The moment of resolution had come to him, and for the instant he was fit and strong enough to do murder. He plunged forward with his lower lip sucked in and his ragged teeth showing in a line above his chin, and all his loose and fearful face contorted into a maniac rage. The woman fell over sideways with a strident cry, her bundle hugged to her breast. Boy Bailey gasped and flung back his foot for the swinging kick that would save him from the noise of her complainings.

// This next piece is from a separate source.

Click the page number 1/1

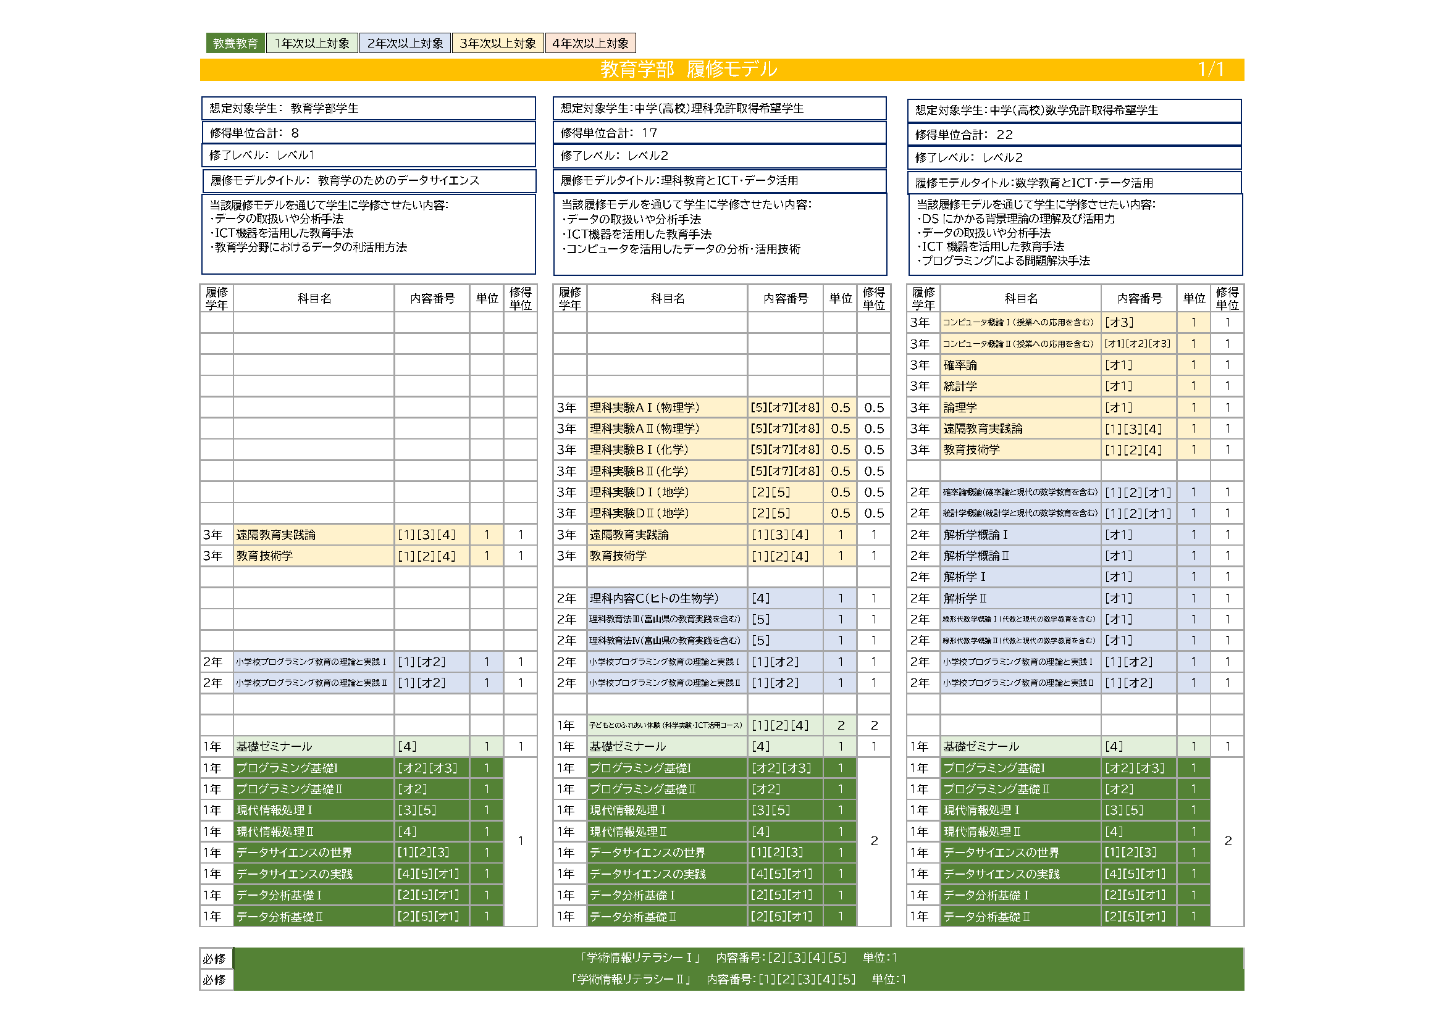coord(1210,69)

He kicked, blind to all but the woman on the ground, alone with her in a narrow theater of bestial purpose and sweating terrors. He neither heard nor saw the quick spring of the waiting Kafir, who charged him with a shoulder, football fashion, while the kick still traveled in the air and pitched him aside to fall brutally on his ear and elbow. He tumbled and slid upon the dust with the unresisting lifelessness of a sack of flour and lay, making noises in his throat and moving his head feebly, till the world grew visible again and he could see.
The Kafir stood above Mrs. du Preez, who lay where she had thrown herself, and stared up at him with eyes in which the understanding was stagnant.